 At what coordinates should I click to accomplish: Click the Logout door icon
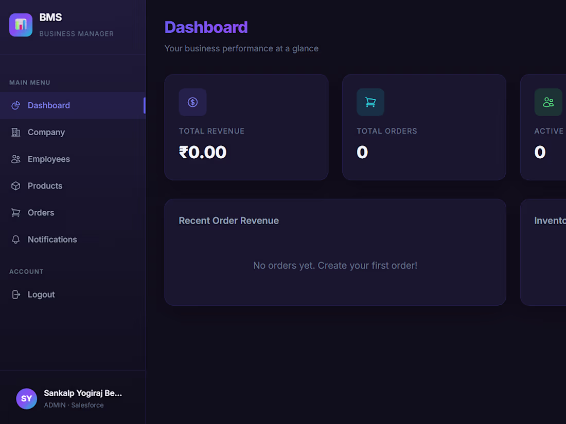click(16, 294)
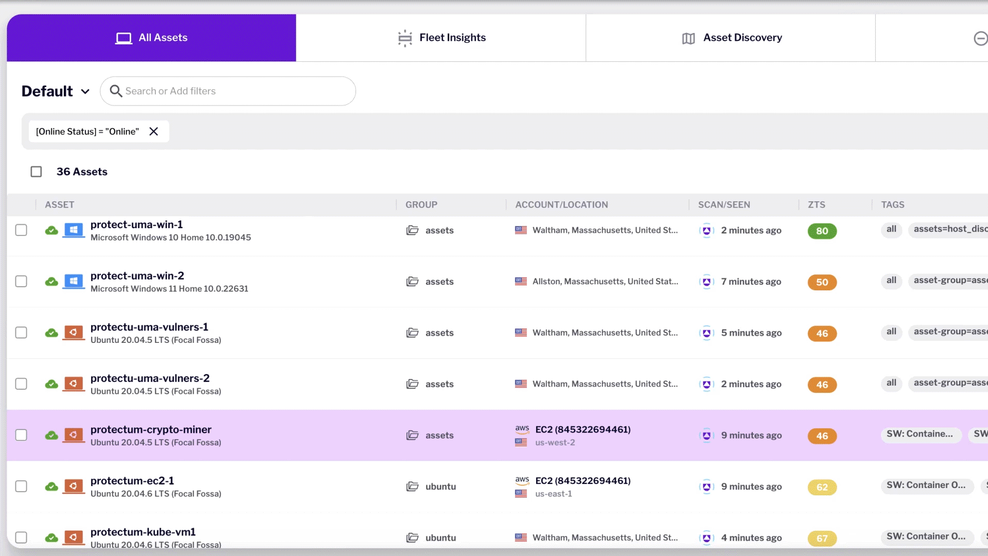
Task: Click the green online status icon for protectum-ec2-1
Action: coord(51,487)
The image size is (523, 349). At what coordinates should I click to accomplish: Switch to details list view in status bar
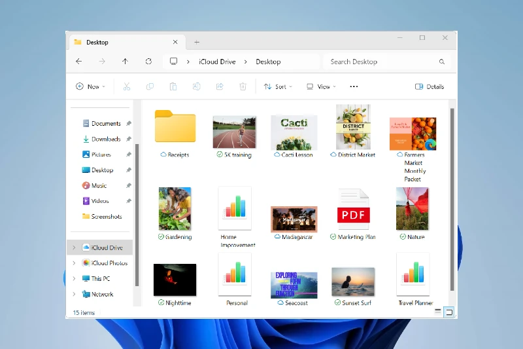click(438, 312)
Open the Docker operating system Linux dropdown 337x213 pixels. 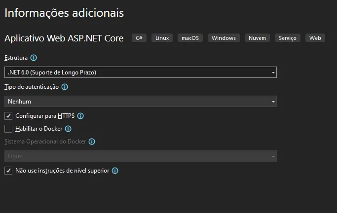coord(141,156)
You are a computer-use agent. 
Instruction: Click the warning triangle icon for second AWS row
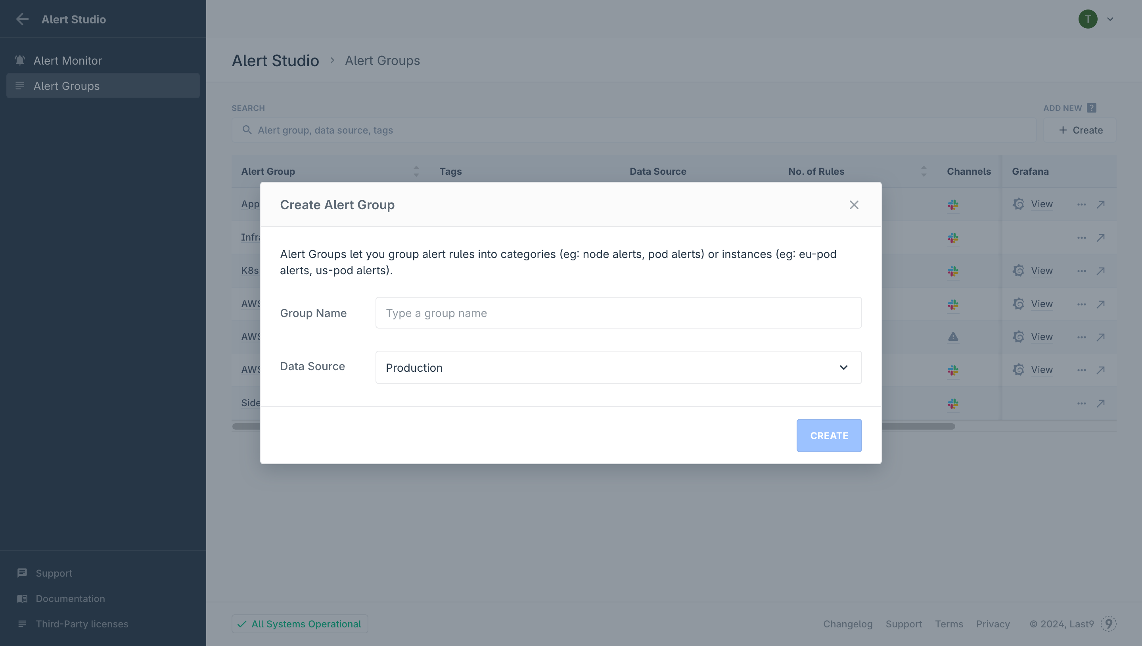click(953, 336)
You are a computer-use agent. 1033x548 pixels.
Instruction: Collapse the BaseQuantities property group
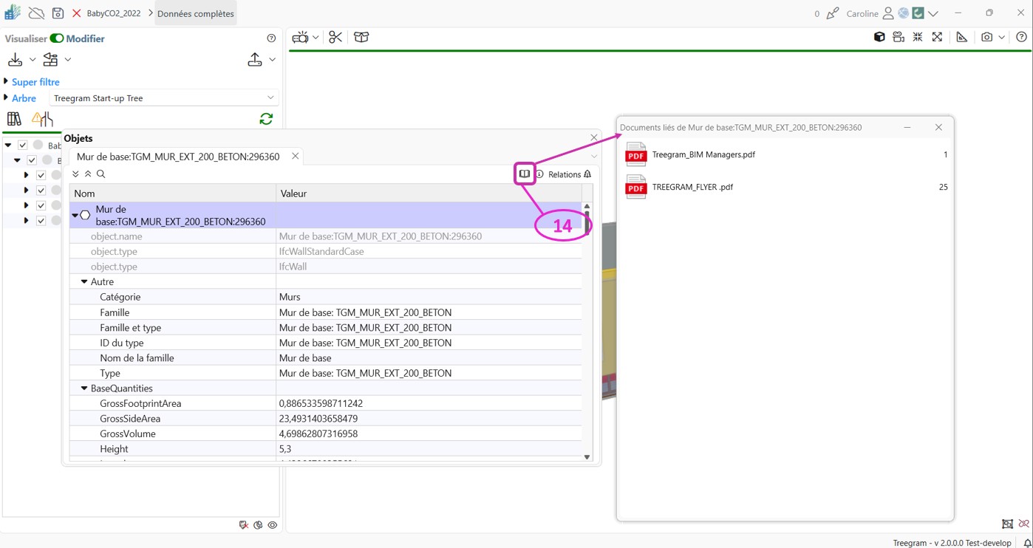pyautogui.click(x=84, y=388)
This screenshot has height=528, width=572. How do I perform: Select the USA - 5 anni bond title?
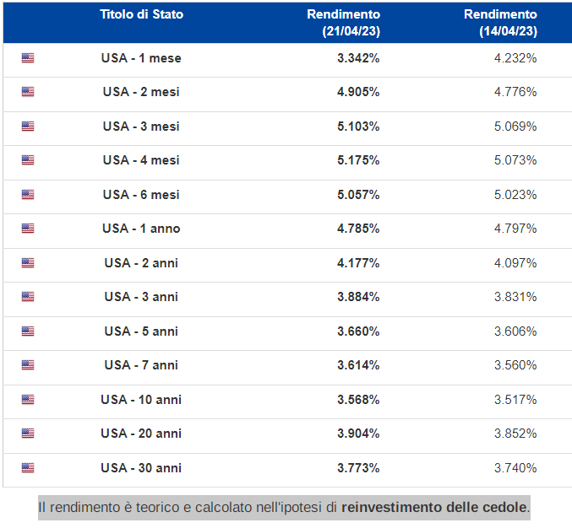141,331
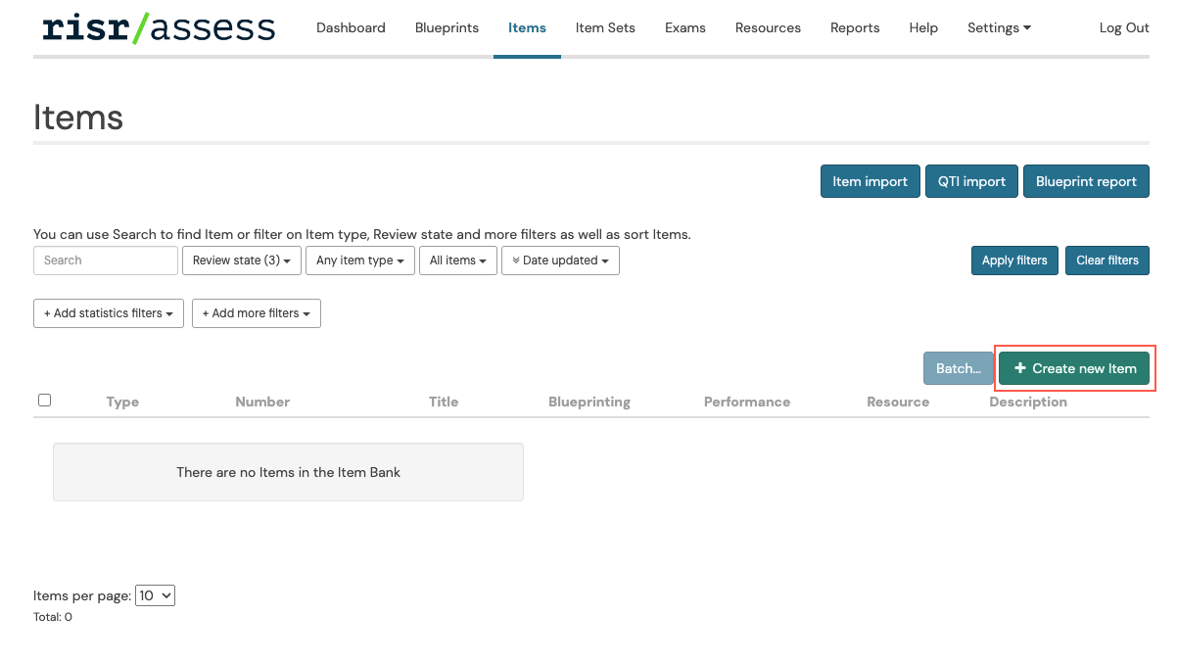Choose the Items per page selector

[155, 595]
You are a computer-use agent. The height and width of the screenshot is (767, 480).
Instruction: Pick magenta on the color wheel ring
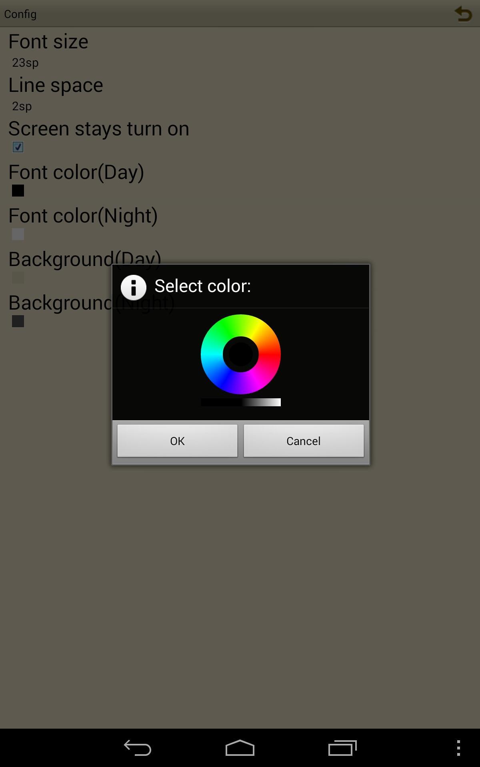tap(256, 380)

──────────────────────────────

> _INSTRUCTIONS FOR THE TASK_
Output the line that contains "You are a computer-use agent. The" and every line after it to the end of the records, word for word, leaving out the pictures.

> _EXERCISE RESPONSE_
You are a computer-use agent. The height and width of the screenshot is (767, 480).
Instruction: Pick magenta on the color wheel ring
tap(256, 380)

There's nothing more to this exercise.